** Start Quoted passage **
Media + History + Digital + Library: An Experiment in Synthesis

Volume 3 Issue 1 (2013) DOI:10.1349/PS1.1938-6060.A.430

Media + History + Digital + Library: An Experiment in Synthesis

Eric Hoyt, Wendy Hagenmaier, and Carl Hagenmaier

It's a big exercise in the synthesis of things. We kept coming back to this statement as we considered how to describe our process in developing the Media History Digital Library's (MHDL) website and Lantern, the project's new search engine. No, it's not the most eloquent expression (though it's a lot nicer than some of the phrases we've shouted at our laptops!). The statement succeeds, however, in capturing the project's blend of different communities, collections, skill sets, and open source software. Even reflecting on the statement in the light of day, away from our error-laden terminal screens, we still think of our work as "a big exercise in the synthesis of things."

In this essay, we consider some of the particulars of this synthesis. We describe the background of the Media History Digital Library, a nonprofit initiative to digitize public domain media periodicals for broad access. However, we focus primarily on our roles as designers, developers, and digital humanists (a synthesis that can both exhilarate and, at times, leave you feeling not particularly scholarly, computer savvy, or, for that matter, human). We analyze the three goals that drive our design work: access, usability, and impact. And we discuss the ongoing challenges to achieving them.
** End Quoted passage **
● Problem
Pick up the essay on the Media History Digital Library where it stops and continue it.
** Start Source excerpt **
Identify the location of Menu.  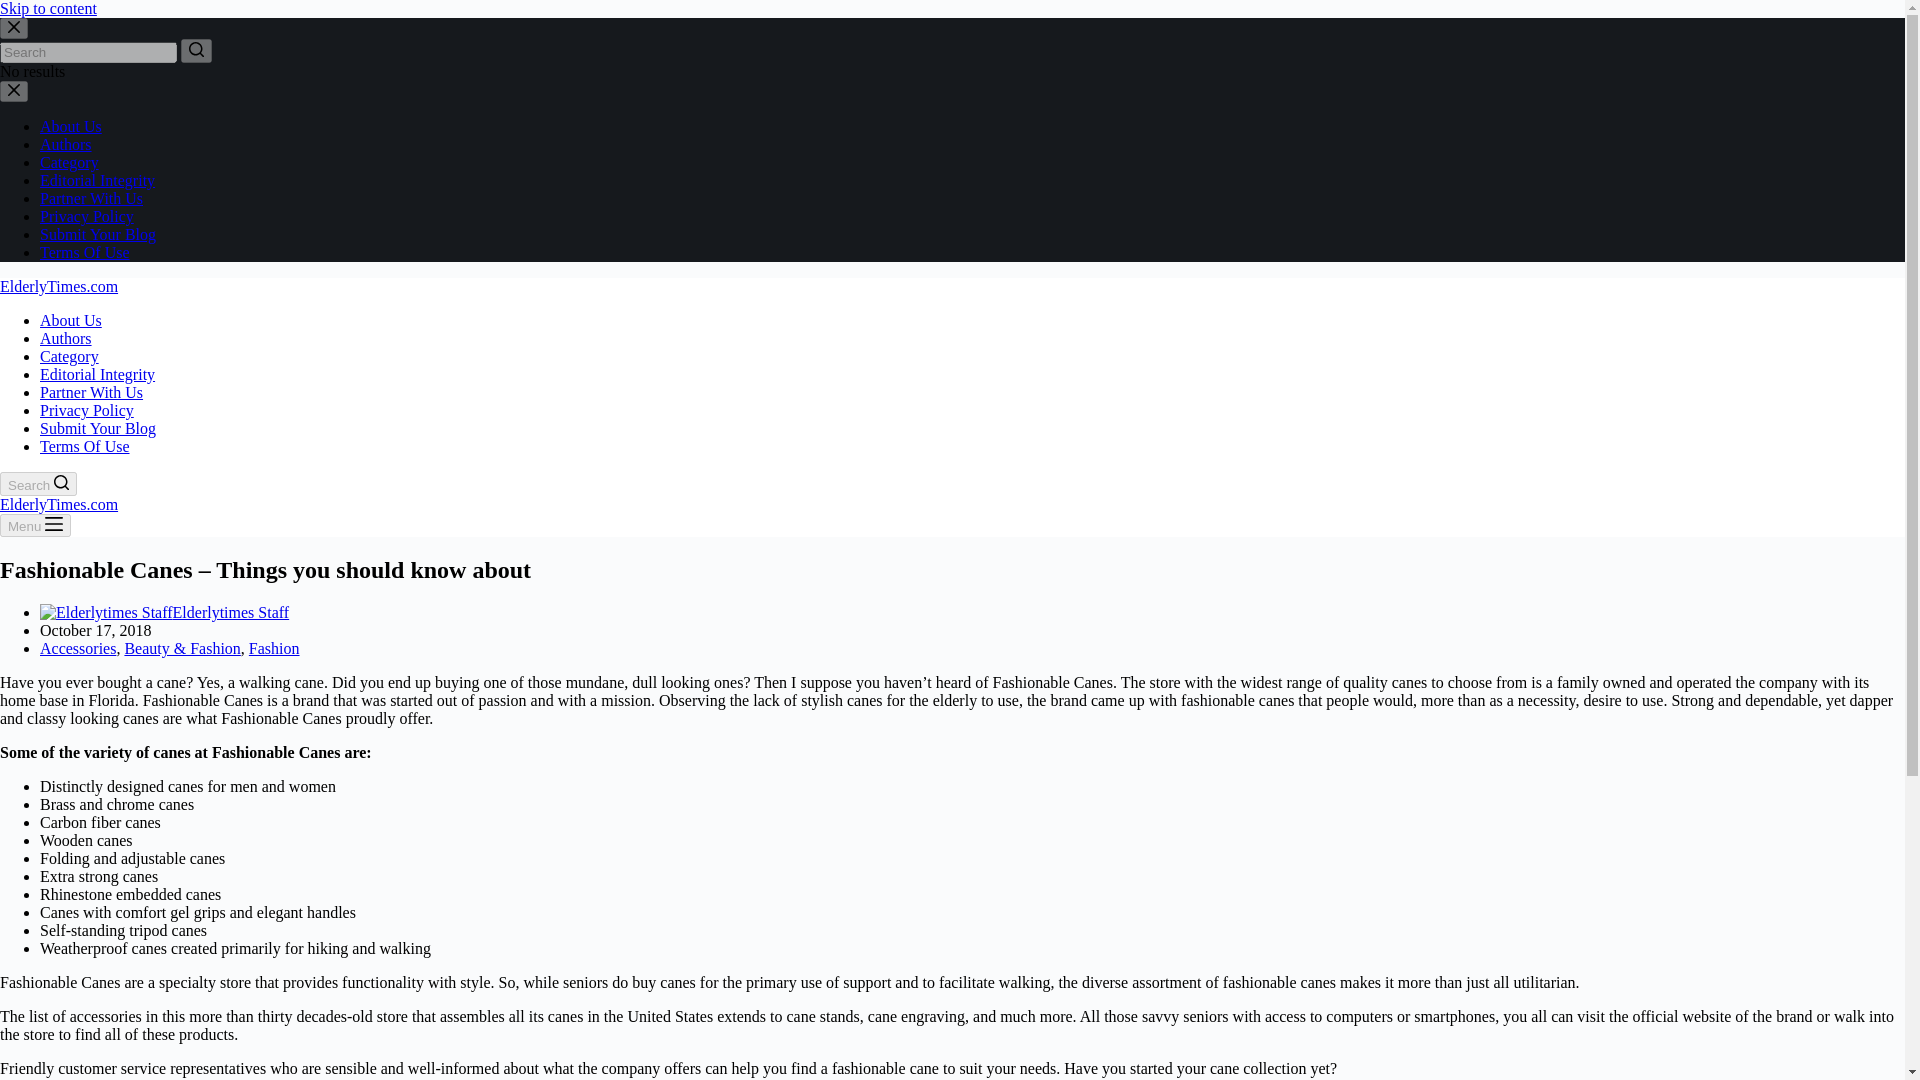
(36, 525).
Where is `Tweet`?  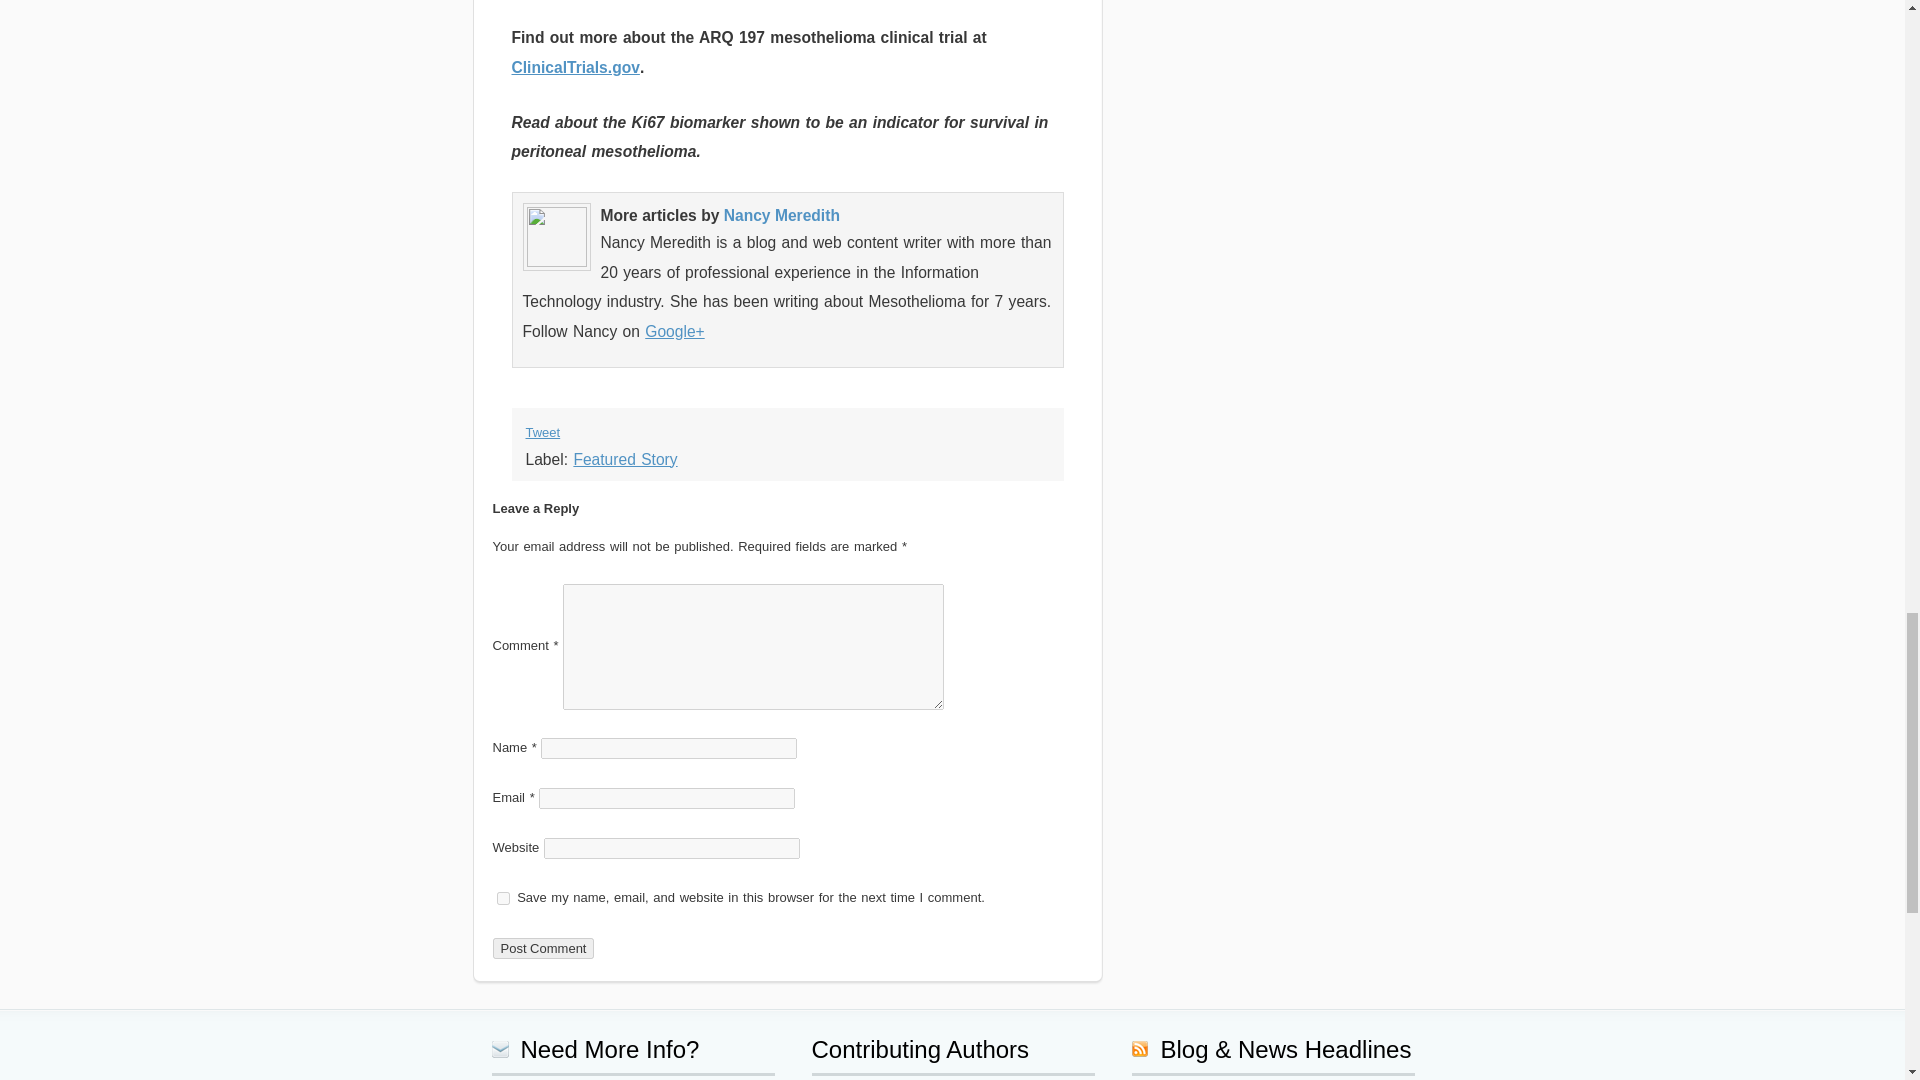 Tweet is located at coordinates (543, 432).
** End Source excerpt **
● Answer
The Project

For decades, scholars have relied on old trade papers and fan magazines in writing the histories of film, media, and broadcasting. Industry trade papers, such as Film Daily, offer extensive documentation about the development of the media industries—chronicling the paths taken, the promises never fulfilled. For historians of silent cinema, reading through several years' worth of Moving Picture World on microfilm became a rite of passage. You put in an interlibrary loan request for several microfilm reels. Once they arrive, you reserve a machine, carefully load a reel, and slowly crank, looking page by page through this important industry publication in search of articles and advertisements pertinent to your research topic.

Figures 1 and 2. Scans of Moving Picture World from the print original are compared to microfilm printout.

The microfilm process has its benefits. It allows the discovery of fascinating stories that otherwise you would never have known existed. It also gives the scholar a rich sense of context—something far deeper than a series of keyword searches can produce. However, the process suffers from inefficiencies and lost opportunities. It is agonizingly slow work, and even the most systematic researcher misses important articles toward the end of an eight-hour shift at the microfilm machine. The process promotes research questions focusing on a tight time frame—for example, the nickelodeon boom, cinema during World War I, or the transition to sound. And because scholars gravitate toward the publications that have been transferred to microfilm, countless other histories that could arise from rarer publications are left unwritten.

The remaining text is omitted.